WORK INSTRUCTION:
Take the data below and extract the lines from the one with "You are a computer-use agent." to the one with "Instruction: Click the", inclusive, exactly as written.

MATERIAL FOR THE TASK:
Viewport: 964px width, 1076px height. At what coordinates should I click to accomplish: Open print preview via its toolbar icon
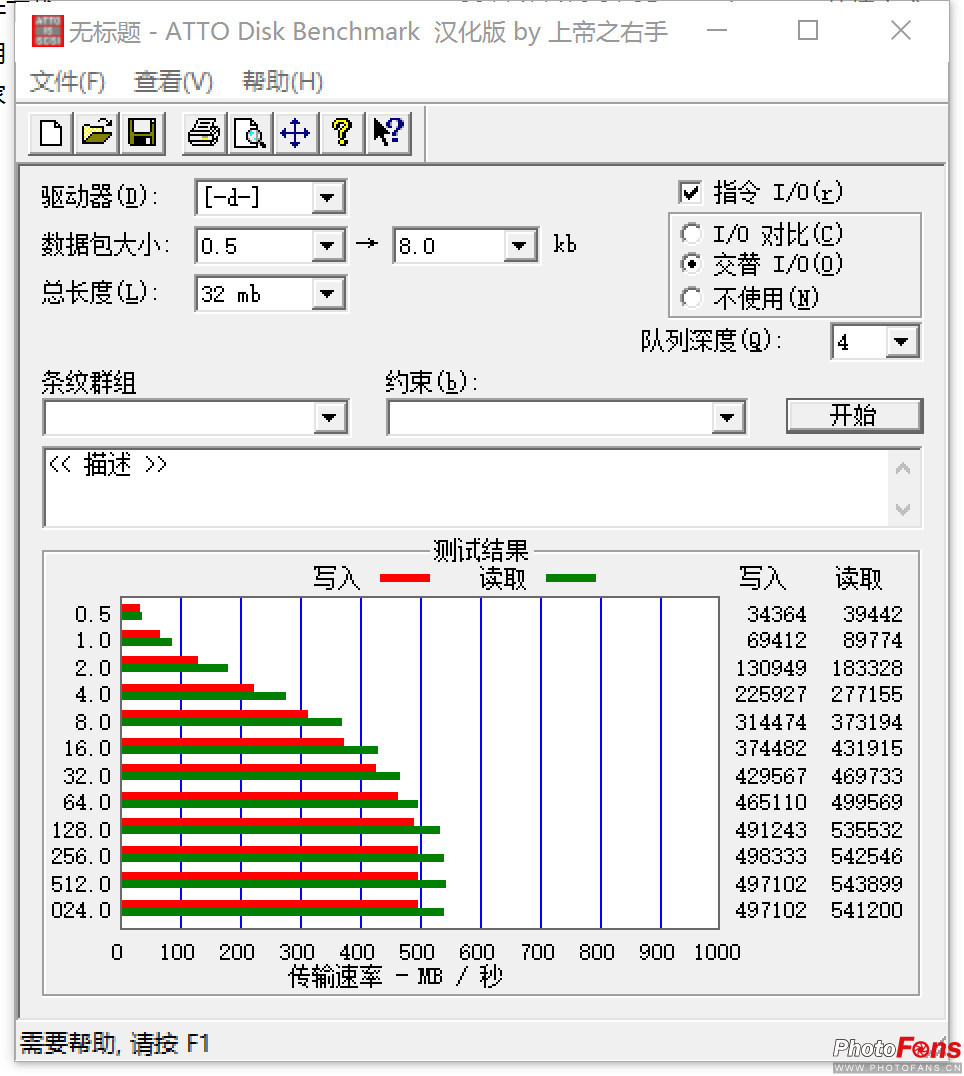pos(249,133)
--
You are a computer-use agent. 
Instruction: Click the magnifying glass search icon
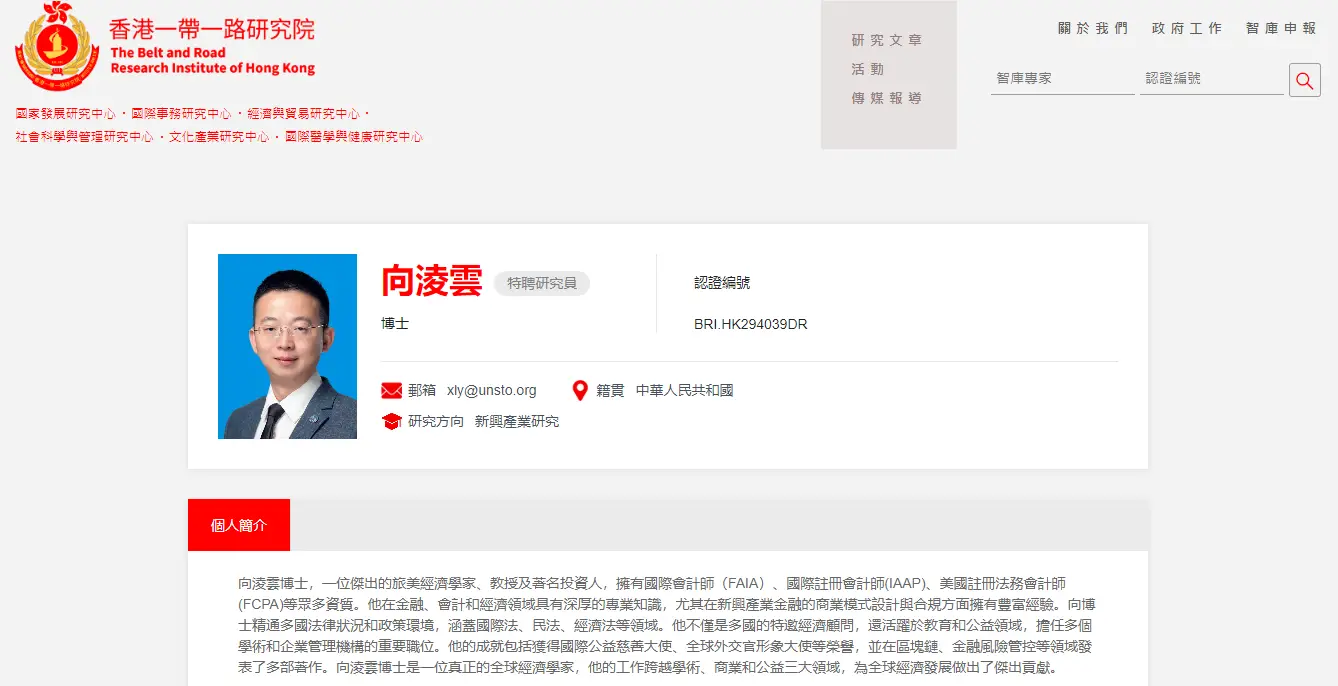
---
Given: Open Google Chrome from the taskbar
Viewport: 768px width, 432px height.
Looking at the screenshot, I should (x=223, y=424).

SOLUTION TO THIS EXERCISE:
You are a computer-use agent. 
Instruction: Click the magnifying glass search icon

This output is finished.